(Beginning of RECORDS SUPPLIED)

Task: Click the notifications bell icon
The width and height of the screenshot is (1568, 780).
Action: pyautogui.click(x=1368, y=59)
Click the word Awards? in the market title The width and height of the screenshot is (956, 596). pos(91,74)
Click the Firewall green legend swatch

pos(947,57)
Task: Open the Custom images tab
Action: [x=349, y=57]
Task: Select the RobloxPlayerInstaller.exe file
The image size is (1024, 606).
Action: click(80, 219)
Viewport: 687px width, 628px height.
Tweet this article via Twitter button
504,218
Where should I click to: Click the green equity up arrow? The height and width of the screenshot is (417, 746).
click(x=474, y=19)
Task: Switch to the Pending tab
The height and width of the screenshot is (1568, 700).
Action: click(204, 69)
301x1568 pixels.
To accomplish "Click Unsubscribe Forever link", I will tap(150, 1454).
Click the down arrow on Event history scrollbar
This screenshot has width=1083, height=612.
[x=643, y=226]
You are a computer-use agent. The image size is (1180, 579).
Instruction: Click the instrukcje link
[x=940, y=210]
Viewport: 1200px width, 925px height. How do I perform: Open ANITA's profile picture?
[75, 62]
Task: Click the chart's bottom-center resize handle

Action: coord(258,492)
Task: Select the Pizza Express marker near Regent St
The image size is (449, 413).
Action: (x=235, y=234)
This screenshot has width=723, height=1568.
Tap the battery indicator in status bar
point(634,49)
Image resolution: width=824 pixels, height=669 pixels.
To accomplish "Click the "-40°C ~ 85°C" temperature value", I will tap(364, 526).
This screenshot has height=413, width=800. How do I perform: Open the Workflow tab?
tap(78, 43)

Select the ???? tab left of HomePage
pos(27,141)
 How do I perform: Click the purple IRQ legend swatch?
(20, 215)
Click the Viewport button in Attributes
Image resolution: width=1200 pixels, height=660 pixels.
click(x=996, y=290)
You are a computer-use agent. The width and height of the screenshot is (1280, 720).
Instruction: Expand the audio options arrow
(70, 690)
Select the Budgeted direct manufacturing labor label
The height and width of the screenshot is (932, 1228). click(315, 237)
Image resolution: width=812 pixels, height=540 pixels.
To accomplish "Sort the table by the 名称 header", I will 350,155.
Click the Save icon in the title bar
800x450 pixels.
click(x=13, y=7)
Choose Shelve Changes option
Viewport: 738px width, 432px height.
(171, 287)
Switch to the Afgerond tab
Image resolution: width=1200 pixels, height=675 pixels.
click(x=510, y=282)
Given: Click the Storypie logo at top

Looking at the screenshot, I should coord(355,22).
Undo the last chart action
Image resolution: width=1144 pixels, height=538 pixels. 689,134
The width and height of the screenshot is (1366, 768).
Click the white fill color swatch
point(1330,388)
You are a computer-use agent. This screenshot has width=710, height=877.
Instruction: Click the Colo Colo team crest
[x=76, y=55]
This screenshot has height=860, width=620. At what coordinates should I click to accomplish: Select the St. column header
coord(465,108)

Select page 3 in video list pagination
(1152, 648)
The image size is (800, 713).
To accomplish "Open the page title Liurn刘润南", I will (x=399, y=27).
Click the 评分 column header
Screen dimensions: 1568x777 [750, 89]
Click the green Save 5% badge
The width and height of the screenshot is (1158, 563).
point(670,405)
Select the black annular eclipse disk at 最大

(End of RECORDS SUPPLIED)

WORK INSTRUCTIONS: Only the lines above starting at the line that holds "Switch to the Afgerond tab" and ending at the line that holds "The image size is (800, 713)." are to be repeated, exactly and in full.

RESULT:
Switch to the Afgerond tab
Image resolution: width=1200 pixels, height=675 pixels.
click(x=510, y=282)
Given: Click the Storypie logo at top

Looking at the screenshot, I should coord(355,22).
Undo the last chart action
Image resolution: width=1144 pixels, height=538 pixels. 689,134
The width and height of the screenshot is (1366, 768).
Click the white fill color swatch
point(1330,388)
You are a computer-use agent. This screenshot has width=710, height=877.
Instruction: Click the Colo Colo team crest
[x=76, y=55]
This screenshot has height=860, width=620. At what coordinates should I click to accomplish: Select the St. column header
coord(465,108)

Select page 3 in video list pagination
(1152, 648)
The image size is (800, 713).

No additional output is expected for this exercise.